“It’s all in the toss,” my tennis instructor said as we practiced our serves. If the toss is too high, you will have a hard time making contact. If it is too low, you will not have enough time to reach all the way back and your serve will be weak. If you throw it too far off-center, your chance of getting it in is greatly reduced.
As I drove home from my lesson, I started thinking how much the toss in tennis is like creating a college list as part of the application process. If you aim too high, your chances of getting in are slim; if you find schools that don’t match your personality and interests, you may get it in, but it won’t be a good fit. But when you hit it right, the ball pings and almost always gets in.
So how do you help your teen create a balanced college list that pings?
6 Ways to Help Your Teen Build a Balanced College List
1. Understand their needs. Start with your teen’s needs, academic interests, academic abilities, and personality to gain a clearer understanding of what schools would be a good fit. It’s easy to get caught up in rankings or what your friends, relatives, or Uncle’s step-son thinks is a good school, but in reality, your child is the one attending college, not them. So start with your kid and look for fit. For example, if they want to major in science or think they want to go to medical school, identify schools that will allow them to thrive in a science major since med school is all about grades. Watch Malcolm Gladwell’s video on how to excel in science regardless of how you did in high school.
2. Use rankings cautiously. US News and World Report is a good starting point to give you a sense of how schools rate against each other, but that is all it is. There are so many other factors that you must consider when making a good match.
3. Be realistic. It’s easy to create a list from the top schools in the country. But those same schools are also the most selective and difficult to get in. Even if your child is a top student in their high school, are they a top student in the country? The world? How do they compare with other top students globally? Because that is whom they will be competing with.

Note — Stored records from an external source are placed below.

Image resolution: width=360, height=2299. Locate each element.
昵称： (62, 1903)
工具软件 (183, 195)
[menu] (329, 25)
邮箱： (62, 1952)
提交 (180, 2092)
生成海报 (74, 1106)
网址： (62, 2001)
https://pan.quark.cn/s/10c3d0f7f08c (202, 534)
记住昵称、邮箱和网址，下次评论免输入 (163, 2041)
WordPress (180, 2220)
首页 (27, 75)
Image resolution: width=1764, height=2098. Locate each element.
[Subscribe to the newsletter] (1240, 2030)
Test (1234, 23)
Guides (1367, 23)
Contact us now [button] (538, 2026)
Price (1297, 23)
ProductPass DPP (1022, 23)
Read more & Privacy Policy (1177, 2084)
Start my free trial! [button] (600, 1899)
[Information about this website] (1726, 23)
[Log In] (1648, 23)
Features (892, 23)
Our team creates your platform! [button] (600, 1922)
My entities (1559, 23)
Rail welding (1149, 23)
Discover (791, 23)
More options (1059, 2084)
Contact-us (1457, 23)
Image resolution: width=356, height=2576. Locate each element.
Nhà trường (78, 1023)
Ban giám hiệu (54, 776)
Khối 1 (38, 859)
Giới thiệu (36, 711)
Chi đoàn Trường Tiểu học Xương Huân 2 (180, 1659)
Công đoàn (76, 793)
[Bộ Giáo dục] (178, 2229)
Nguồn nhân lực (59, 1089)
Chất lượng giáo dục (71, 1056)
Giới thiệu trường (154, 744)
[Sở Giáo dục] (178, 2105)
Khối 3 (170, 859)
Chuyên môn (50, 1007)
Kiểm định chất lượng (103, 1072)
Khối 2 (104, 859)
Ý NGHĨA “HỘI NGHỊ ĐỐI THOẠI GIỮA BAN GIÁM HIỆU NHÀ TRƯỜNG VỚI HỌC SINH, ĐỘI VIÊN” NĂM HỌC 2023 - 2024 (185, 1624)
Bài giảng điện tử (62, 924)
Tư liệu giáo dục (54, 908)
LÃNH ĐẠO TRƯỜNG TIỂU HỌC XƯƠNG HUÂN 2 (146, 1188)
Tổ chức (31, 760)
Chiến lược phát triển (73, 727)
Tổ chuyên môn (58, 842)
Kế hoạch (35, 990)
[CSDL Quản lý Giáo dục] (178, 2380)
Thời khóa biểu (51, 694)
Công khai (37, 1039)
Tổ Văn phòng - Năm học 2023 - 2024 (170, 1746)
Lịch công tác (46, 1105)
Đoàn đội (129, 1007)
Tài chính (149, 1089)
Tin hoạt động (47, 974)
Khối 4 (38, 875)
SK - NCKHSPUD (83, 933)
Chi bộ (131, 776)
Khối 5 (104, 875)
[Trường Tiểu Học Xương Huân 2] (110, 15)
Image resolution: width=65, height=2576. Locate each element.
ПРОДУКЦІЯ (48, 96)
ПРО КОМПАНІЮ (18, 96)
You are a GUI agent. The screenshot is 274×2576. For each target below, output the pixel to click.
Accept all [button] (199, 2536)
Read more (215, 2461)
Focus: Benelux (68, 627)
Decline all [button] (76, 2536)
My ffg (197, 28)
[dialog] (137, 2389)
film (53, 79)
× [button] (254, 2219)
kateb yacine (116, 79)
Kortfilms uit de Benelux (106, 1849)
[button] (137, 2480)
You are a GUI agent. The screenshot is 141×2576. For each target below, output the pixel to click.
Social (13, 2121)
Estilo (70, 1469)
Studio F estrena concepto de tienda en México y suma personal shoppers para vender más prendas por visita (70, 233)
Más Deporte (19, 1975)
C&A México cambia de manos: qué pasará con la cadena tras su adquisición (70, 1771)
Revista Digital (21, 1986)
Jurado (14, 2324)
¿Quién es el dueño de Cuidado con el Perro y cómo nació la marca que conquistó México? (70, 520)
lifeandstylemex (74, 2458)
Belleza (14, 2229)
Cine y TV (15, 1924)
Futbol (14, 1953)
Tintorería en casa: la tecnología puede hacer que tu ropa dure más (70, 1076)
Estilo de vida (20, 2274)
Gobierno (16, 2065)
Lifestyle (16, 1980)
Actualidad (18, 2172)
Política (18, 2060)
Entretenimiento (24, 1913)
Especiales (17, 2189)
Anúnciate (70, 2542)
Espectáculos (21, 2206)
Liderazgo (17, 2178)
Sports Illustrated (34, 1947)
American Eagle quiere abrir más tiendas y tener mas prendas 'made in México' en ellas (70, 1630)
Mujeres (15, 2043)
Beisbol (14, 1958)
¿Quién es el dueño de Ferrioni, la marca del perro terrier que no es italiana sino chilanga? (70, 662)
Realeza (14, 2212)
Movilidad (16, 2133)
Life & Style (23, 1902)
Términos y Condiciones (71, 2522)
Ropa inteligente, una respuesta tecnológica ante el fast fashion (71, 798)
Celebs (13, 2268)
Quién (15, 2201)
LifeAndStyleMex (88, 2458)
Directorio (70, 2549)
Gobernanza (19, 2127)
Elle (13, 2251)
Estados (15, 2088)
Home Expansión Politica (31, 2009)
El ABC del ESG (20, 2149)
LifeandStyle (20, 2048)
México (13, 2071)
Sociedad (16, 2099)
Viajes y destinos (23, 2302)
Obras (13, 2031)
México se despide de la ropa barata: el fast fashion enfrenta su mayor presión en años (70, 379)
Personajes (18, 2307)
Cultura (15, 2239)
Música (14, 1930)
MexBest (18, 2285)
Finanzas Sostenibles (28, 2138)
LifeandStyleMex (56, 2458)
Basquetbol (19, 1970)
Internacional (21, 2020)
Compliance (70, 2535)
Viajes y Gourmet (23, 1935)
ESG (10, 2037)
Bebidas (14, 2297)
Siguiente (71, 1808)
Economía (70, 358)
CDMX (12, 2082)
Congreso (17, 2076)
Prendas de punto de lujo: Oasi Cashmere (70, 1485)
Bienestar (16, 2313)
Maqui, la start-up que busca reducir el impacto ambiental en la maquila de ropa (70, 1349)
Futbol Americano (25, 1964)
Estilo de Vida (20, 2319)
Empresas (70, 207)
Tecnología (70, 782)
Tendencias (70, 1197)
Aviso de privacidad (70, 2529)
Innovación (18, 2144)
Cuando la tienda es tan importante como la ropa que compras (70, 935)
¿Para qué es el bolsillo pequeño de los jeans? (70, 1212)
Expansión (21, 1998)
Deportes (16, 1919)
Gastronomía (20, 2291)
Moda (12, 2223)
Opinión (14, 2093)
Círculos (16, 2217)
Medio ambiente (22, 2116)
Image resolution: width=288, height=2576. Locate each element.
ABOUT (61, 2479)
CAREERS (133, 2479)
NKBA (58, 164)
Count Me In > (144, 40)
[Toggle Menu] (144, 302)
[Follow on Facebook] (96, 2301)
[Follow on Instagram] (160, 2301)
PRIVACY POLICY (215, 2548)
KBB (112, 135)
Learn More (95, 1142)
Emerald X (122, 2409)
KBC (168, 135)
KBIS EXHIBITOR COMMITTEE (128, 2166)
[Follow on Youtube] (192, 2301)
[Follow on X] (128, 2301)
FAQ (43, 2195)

On the flip side, do not aim too low. Find out where they stand in comparison to other students applying and recognize that having the grades and test scores gets you in the game but having something unique makes them a viable player.
4. Identify Schools Where They Can Contribute Their Strengths. Are they a nationally ranked chess player or debater? Are they a talented musician or artist that will contribute to the school in a meaningful way? Are they a recruited athlete? Have they done meaningful research that has been published? Have they overcome adversity and still succeeded academically? Are they kind and have they demonstrated this character in a tangible way? Figure out which schools value your child’s strengths and how they can contribute to their community.
3. Understand the financial component. One of the first discussions you should have about college with your kids is how much money will you contribute and how much will they have to contribute? Find out if you are eligible for financial aid. Go in armed with your budget and choose schools that will meet your need or that you can afford without any financial aid. See which schools provide merit aid and what percentage of need they meet CollegeData is a good place to start. The Money Matters section shows financial aid broken down by need and merit.
4. Be open-minded. Just because you have not heard of a school, does not make it a “bad” school. There are over 4,000 colleges in the United States and sometimes going to one that is different from where everyone else in your child’s school is going, can be a wonderful adventure that allows them to thrive.
5. Think strategically. Why does your child want to go to college? Depending on the answer, their choice of school will vary. If they want to get into a PhD program in history, then see which schools have the highest rate of students accepted to PhD programs in economics. If her goal is to get a job on Wall Street, then speak with career services and find out where most of their students get jobs and which companies come to recruit. If you know someone working in their field of interest, ask them which schools they recruit from most often. If they want to go to medical school, research acceptance rate and medical school advising programs.
6. Encourage them to love their likelies and safeties. They are called this for a reason, because their chances of acceptance are high. The worst thing you or your teen can do is remove all their safety or likely schools and only apply to possible and reach schools.
For a balanced college list, I recommend 1-2 reach, 1-2 possible, 3-4 likely, and 1-2 safety. How do you know which category a school falls into? If your child has Naviance, you can look at the scattergrams to determine where they fall in comparison to other students from their high school. Most colleges also publish their admissions data on the Common Data Set or school publications. For examples, click University of Michigan’s admissions profile here and Dartmouth’s Common Data Set here .
Good luck helping your teen create a list that pings!